FRIENDS AND ENEMIES: The Natal Campaign in the South African War 1899-1902
When the Boer Republics invaded Natal in 1899, the invaders could have been driven out with casualties measured in hundreds. Instead Britain was to lose nearly 9,000 men killed in action, more than 13,000 to disease and a further 75,000 wounded and sick were invalided back to Britain. The war ended in 1902 with a very unsatisfactory Peace Treaty.
At the start of the conflict Britain's Generals were faced with problems new to the military establishment. Shows of force did little to intimidate a determined opposition; infantry charges against a hidden enemy armed with modern rifles resulted in a futile waste of lives. Artillery could now destroy unseen targets at great range. Lack of mobility resulted in more than half the army being besieged in Ladysmith bringing with it concomitant civilian involvement. This includes, for the first time, the experiences of the inhabitants of Natal - soldier and civilian, men, women and children, black and white.

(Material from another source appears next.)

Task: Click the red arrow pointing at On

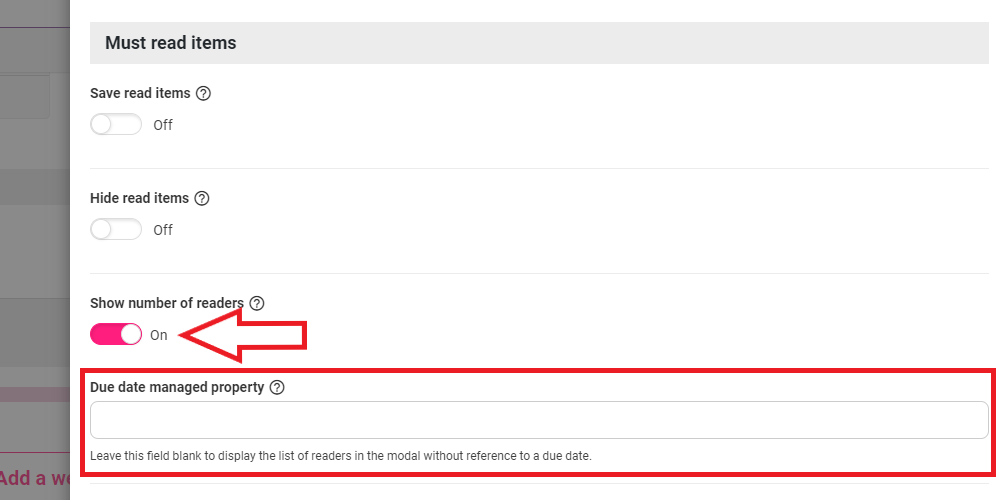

Some generals learnt quickly - others were slower and yet others, perhaps through pride and stubbornness, refused to alter their ways and thus their men paid with their lives. The bravery and sacrifice of men during the campaign have been described in many books, as have the faults - real and imagined - of the generals. But little attention has been paid to the greatest blunder of all: a failure to use local advice, opinion, and capability.
From the beginning, locally-raised regiments demonstrated how the Boers might be defeated without incurring heavy casualties and, when they were finally given their head, they chased the invaders out of Natal while suffering only nominal casualties.
Diaries and letters vividly portray the actions at Talana, Elandslaagte, Colenso, Acton Homes, and Spion Kop, as well as the siege of Ladysmith in which 15,000 military personnel and 2,500 residents and refugees were incarcerated for four months, slowly but surely dying from starvation and sickness until their relief.
Before, during and after the Boer War many myths were created and facts hidden to suit political ends. The result was that lessons, which should have been learned were never adequately understood or applied. With the West still engaged in foreign wars, these old mistakes should be remembered and not repeated.